■ **Exercise requirements**
Write out the data below in full. Keep it exact.

■ **Extracted information**
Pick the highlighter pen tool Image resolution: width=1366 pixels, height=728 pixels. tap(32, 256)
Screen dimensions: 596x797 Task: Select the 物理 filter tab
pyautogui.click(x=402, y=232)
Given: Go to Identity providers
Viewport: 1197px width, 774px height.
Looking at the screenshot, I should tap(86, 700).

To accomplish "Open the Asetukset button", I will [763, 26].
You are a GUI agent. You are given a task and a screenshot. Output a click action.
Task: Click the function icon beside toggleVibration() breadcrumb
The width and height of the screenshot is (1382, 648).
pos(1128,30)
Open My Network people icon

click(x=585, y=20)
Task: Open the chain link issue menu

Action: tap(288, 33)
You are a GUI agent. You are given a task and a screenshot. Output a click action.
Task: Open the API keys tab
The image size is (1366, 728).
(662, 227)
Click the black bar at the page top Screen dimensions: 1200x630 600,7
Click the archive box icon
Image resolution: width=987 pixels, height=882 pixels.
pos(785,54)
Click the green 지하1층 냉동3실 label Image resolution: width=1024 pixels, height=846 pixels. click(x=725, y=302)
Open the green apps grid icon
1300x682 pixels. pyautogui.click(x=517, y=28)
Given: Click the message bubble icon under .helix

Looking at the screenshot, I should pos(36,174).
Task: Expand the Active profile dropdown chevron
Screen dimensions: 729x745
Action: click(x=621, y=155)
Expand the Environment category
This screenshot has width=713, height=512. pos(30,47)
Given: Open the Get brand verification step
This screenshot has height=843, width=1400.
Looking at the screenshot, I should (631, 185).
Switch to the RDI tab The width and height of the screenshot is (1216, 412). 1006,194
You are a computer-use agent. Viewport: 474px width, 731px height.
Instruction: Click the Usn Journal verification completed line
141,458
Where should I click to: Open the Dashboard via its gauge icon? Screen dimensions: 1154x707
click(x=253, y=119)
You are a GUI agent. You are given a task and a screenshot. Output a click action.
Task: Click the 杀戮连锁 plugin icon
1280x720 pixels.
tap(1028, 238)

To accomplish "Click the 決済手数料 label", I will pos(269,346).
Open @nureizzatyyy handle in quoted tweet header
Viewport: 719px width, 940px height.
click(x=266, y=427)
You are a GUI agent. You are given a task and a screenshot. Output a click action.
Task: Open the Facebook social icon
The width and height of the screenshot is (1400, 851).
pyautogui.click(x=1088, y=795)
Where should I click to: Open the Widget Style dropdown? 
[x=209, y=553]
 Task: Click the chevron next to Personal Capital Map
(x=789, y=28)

■ **Task response**
Pick the highlighter pen tool Image resolution: width=1366 pixels, height=728 pixels. tap(32, 256)
Screen dimensions: 596x797 Task: Select the 物理 filter tab
pyautogui.click(x=402, y=232)
Given: Go to Identity providers
Viewport: 1197px width, 774px height.
Looking at the screenshot, I should tap(86, 700).

To accomplish "Open the Asetukset button", I will [763, 26].
You are a GUI agent. You are given a task and a screenshot. Output a click action.
Task: Click the function icon beside toggleVibration() breadcrumb
The width and height of the screenshot is (1382, 648).
pos(1128,30)
Open My Network people icon

click(x=585, y=20)
Task: Open the chain link issue menu

Action: tap(288, 33)
You are a GUI agent. You are given a task and a screenshot. Output a click action.
Task: Open the API keys tab
The image size is (1366, 728).
(662, 227)
Click the black bar at the page top Screen dimensions: 1200x630 600,7
Click the archive box icon
Image resolution: width=987 pixels, height=882 pixels.
pos(785,54)
Click the green 지하1층 냉동3실 label Image resolution: width=1024 pixels, height=846 pixels. click(x=725, y=302)
Open the green apps grid icon
1300x682 pixels. pyautogui.click(x=517, y=28)
Given: Click the message bubble icon under .helix

Looking at the screenshot, I should pos(36,174).
Task: Expand the Active profile dropdown chevron
Screen dimensions: 729x745
Action: click(x=621, y=155)
Expand the Environment category
This screenshot has width=713, height=512. pos(30,47)
Given: Open the Get brand verification step
This screenshot has height=843, width=1400.
Looking at the screenshot, I should (631, 185).
Switch to the RDI tab The width and height of the screenshot is (1216, 412). 1006,194
You are a computer-use agent. Viewport: 474px width, 731px height.
Instruction: Click the Usn Journal verification completed line
141,458
Where should I click to: Open the Dashboard via its gauge icon? Screen dimensions: 1154x707
click(x=253, y=119)
You are a GUI agent. You are given a task and a screenshot. Output a click action.
Task: Click the 杀戮连锁 plugin icon
1280x720 pixels.
tap(1028, 238)

To accomplish "Click the 決済手数料 label", I will pos(269,346).
Open @nureizzatyyy handle in quoted tweet header
Viewport: 719px width, 940px height.
click(x=266, y=427)
You are a GUI agent. You are given a task and a screenshot. Output a click action.
Task: Open the Facebook social icon
The width and height of the screenshot is (1400, 851).
pyautogui.click(x=1088, y=795)
Where should I click to: Open the Widget Style dropdown? 
[x=209, y=553]
 Task: Click the chevron next to Personal Capital Map
(x=789, y=28)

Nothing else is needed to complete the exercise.